* Data supplied
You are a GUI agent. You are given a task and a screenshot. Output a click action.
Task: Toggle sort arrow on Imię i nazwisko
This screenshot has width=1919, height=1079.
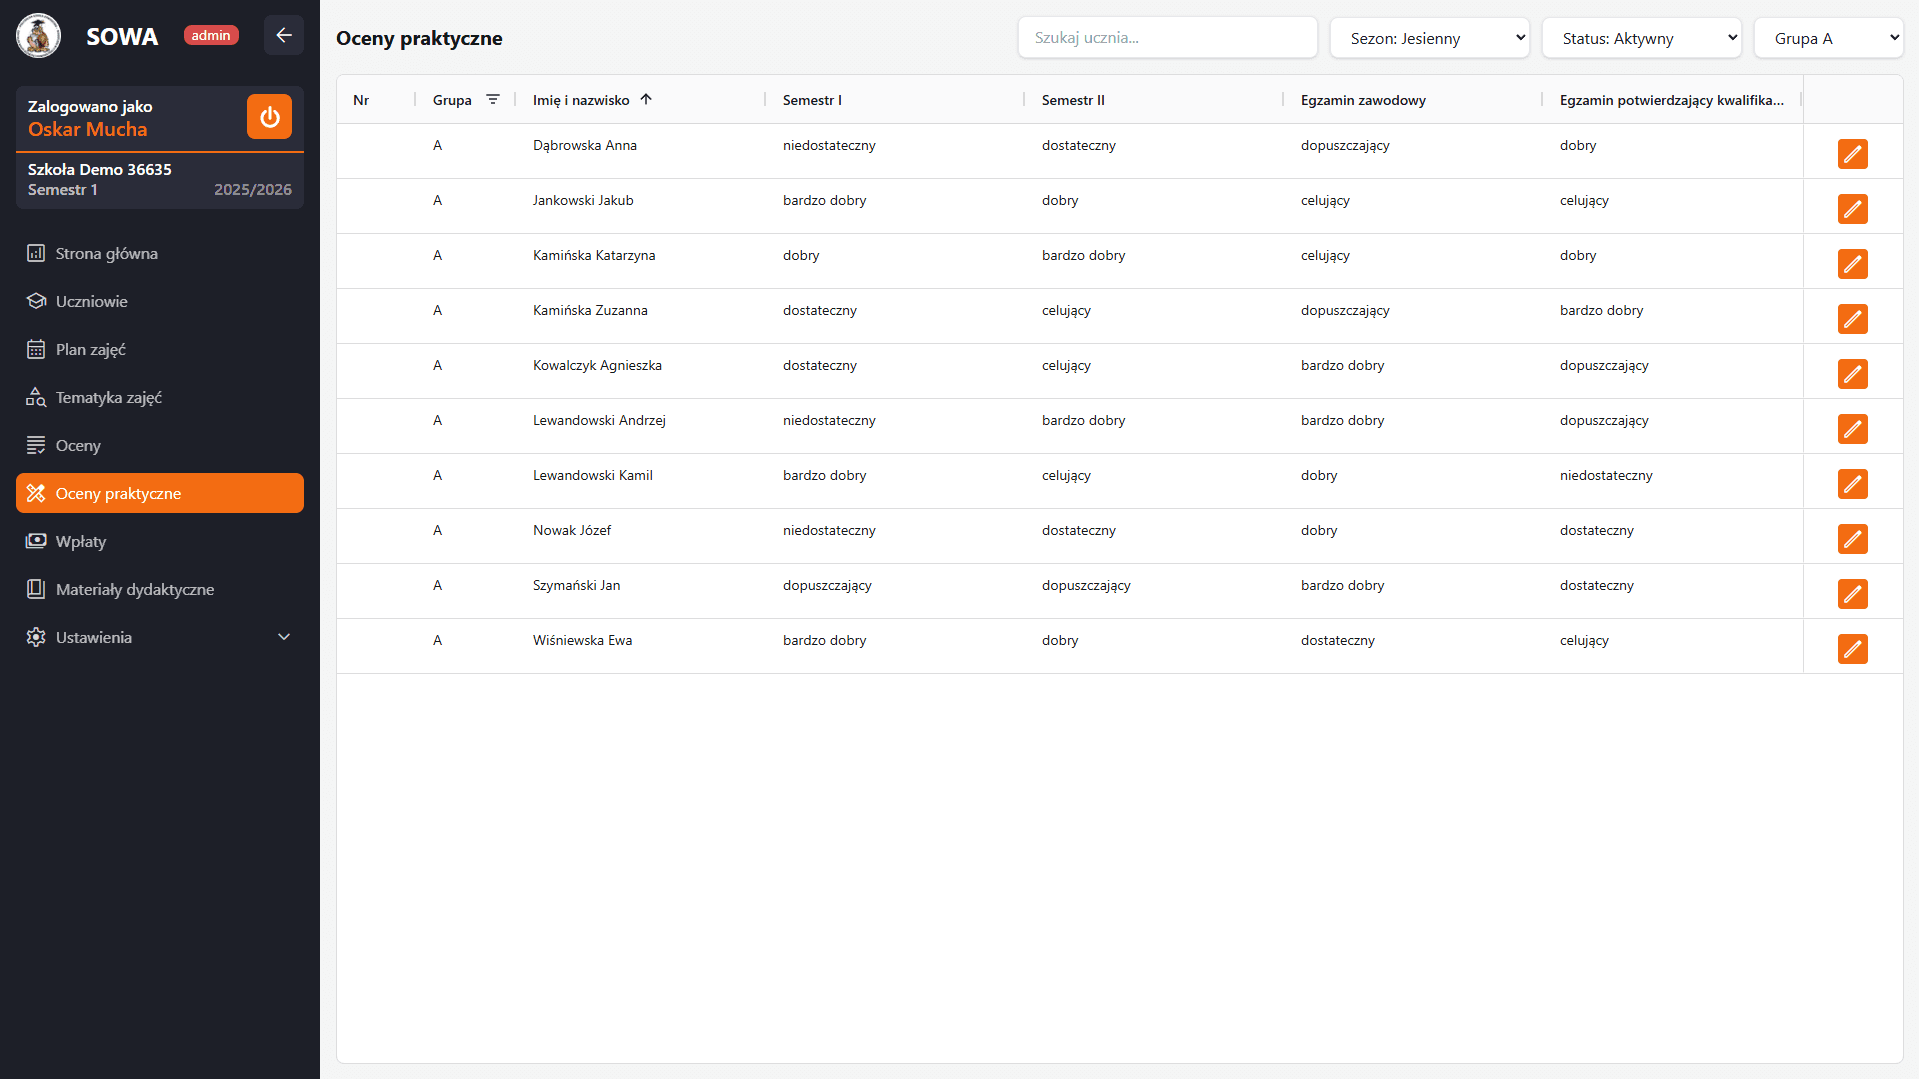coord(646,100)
--
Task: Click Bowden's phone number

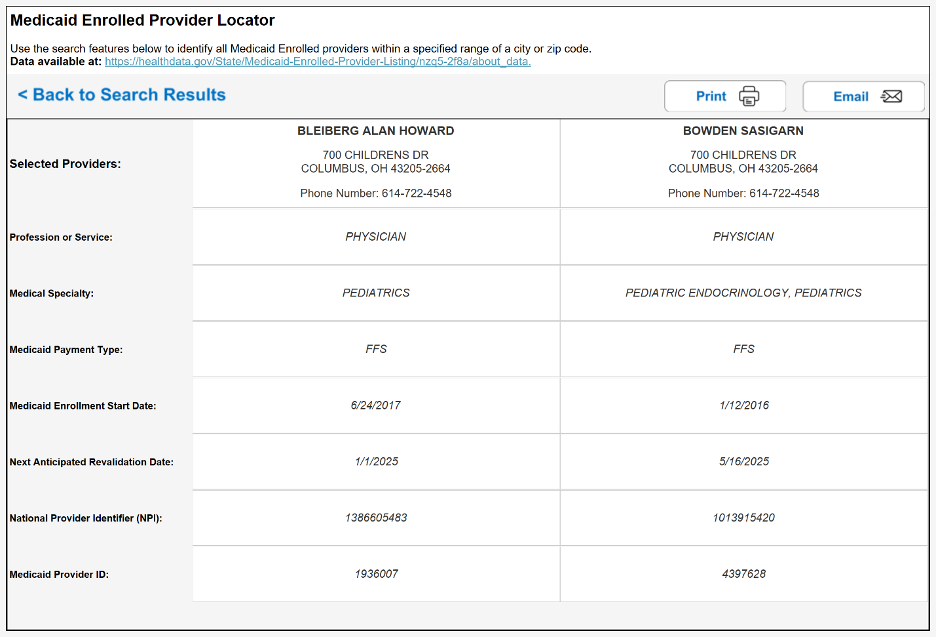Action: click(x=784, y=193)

* What is expected
Subtract 99 from each coordinate value in the data, going from the line with "You are a GUI" up to and including the line with "coord(646,100)", and restate those lines, requests included. Only that stretch is needed, and the pictures stay out.

* Task solution
You are a GUI agent. You are given a task and a screenshot. Output a click action.
Task: Toggle sort arrow on Imię i nazwisko
This screenshot has width=1919, height=1079.
coord(547,1)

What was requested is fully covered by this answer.